WRITTEN INSTRUCTION: Rewrite the rows below as a numbered list, leaving out any blank lines.
···
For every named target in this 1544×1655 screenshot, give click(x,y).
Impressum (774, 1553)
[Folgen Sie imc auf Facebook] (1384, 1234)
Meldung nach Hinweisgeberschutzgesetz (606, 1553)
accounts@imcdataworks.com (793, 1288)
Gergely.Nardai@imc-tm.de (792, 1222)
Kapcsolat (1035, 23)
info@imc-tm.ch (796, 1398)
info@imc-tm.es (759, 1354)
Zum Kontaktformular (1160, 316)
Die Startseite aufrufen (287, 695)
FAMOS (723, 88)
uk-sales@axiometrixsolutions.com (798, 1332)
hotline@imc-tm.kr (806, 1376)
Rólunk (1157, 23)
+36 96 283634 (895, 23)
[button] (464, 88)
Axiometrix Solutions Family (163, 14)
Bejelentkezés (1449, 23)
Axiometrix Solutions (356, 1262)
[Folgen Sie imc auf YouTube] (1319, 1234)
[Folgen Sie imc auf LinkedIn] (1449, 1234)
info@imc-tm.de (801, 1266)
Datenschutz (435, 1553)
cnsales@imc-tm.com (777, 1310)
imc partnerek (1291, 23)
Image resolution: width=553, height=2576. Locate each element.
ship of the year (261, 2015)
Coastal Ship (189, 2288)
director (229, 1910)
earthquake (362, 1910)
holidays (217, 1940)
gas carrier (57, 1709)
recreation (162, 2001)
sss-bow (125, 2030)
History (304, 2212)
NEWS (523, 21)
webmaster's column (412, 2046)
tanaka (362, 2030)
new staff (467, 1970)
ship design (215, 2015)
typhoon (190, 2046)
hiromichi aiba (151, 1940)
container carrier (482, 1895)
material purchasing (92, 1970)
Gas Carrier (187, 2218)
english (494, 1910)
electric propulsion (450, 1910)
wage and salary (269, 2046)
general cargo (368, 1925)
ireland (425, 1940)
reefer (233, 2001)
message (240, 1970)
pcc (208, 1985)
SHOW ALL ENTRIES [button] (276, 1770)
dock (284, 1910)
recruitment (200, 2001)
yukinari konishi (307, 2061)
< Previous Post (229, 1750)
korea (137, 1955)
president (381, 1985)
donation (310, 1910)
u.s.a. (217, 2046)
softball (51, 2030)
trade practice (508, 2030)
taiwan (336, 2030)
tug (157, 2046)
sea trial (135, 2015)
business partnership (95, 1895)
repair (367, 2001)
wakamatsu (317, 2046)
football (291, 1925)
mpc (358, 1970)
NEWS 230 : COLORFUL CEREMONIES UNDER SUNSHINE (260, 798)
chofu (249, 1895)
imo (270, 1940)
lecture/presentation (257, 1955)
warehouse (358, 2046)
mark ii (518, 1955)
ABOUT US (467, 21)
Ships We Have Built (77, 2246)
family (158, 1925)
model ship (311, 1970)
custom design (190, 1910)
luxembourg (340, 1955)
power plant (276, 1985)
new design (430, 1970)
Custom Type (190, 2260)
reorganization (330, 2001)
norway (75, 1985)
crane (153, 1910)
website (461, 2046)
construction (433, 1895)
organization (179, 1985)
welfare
···
RESULT OF THIS TASK:
1. For every named target in this 1544×1655 screenshot, give click(x,y).
2. Impressum (774, 1553)
3. [Folgen Sie imc auf Facebook] (1384, 1234)
4. Meldung nach Hinweisgeberschutzgesetz (606, 1553)
5. accounts@imcdataworks.com (793, 1288)
6. Gergely.Nardai@imc-tm.de (792, 1222)
7. Kapcsolat (1035, 23)
8. info@imc-tm.ch (796, 1398)
9. info@imc-tm.es (759, 1354)
10. Zum Kontaktformular (1160, 316)
11. Die Startseite aufrufen (287, 695)
12. FAMOS (723, 88)
13. uk-sales@axiometrixsolutions.com (798, 1332)
14. hotline@imc-tm.kr (806, 1376)
15. Rólunk (1157, 23)
16. +36 96 283634 (895, 23)
17. [button] (464, 88)
18. Axiometrix Solutions Family (163, 14)
19. Bejelentkezés (1449, 23)
20. Axiometrix Solutions (356, 1262)
21. [Folgen Sie imc auf YouTube] (1319, 1234)
22. [Folgen Sie imc auf LinkedIn] (1449, 1234)
23. info@imc-tm.de (801, 1266)
24. Datenschutz (435, 1553)
25. cnsales@imc-tm.com (777, 1310)
26. imc partnerek (1291, 23)
27. Image resolution: width=553, height=2576. Locate each element.
28. ship of the year (261, 2015)
29. Coastal Ship (189, 2288)
30. director (229, 1910)
31. earthquake (362, 1910)
32. holidays (217, 1940)
33. gas carrier (57, 1709)
34. recreation (162, 2001)
35. sss-bow (125, 2030)
36. History (304, 2212)
37. NEWS (523, 21)
38. webmaster's column (412, 2046)
39. tanaka (362, 2030)
40. new staff (467, 1970)
41. ship design (215, 2015)
42. typhoon (190, 2046)
43. hiromichi aiba (151, 1940)
44. container carrier (482, 1895)
45. material purchasing (92, 1970)
46. Gas Carrier (187, 2218)
47. english (494, 1910)
48. electric propulsion (450, 1910)
49. wage and salary (269, 2046)
50. general cargo (368, 1925)
51. ireland (425, 1940)
52. reefer (233, 2001)
53. message (240, 1970)
54. pcc (208, 1985)
55. SHOW ALL ENTRIES [button] (276, 1770)
56. dock (284, 1910)
57. recruitment (200, 2001)
58. yukinari konishi (307, 2061)
59. < Previous Post (229, 1750)
60. korea (137, 1955)
61. president (381, 1985)
62. donation (310, 1910)
63. u.s.a. (217, 2046)
64. softball (51, 2030)
65. trade practice (508, 2030)
66. taiwan (336, 2030)
67. tug (157, 2046)
68. sea trial (135, 2015)
69. business partnership (95, 1895)
70. repair (367, 2001)
71. wakamatsu (317, 2046)
72. football (291, 1925)
73. mpc (358, 1970)
74. NEWS 230 : COLORFUL CEREMONIES UNDER SUNSHINE (260, 798)
75. chofu (249, 1895)
76. imo (270, 1940)
77. lecture/presentation (257, 1955)
78. warehouse (358, 2046)
79. mark ii (518, 1955)
80. ABOUT US (467, 21)
81. Ships We Have Built (77, 2246)
82. family (158, 1925)
83. model ship (311, 1970)
84. custom design (190, 1910)
85. luxembourg (340, 1955)
86. power plant (276, 1985)
87. new design (430, 1970)
88. Custom Type (190, 2260)
89. reorganization (330, 2001)
90. norway (75, 1985)
91. crane (153, 1910)
92. website (461, 2046)
93. construction (433, 1895)
94. organization (179, 1985)
95. welfare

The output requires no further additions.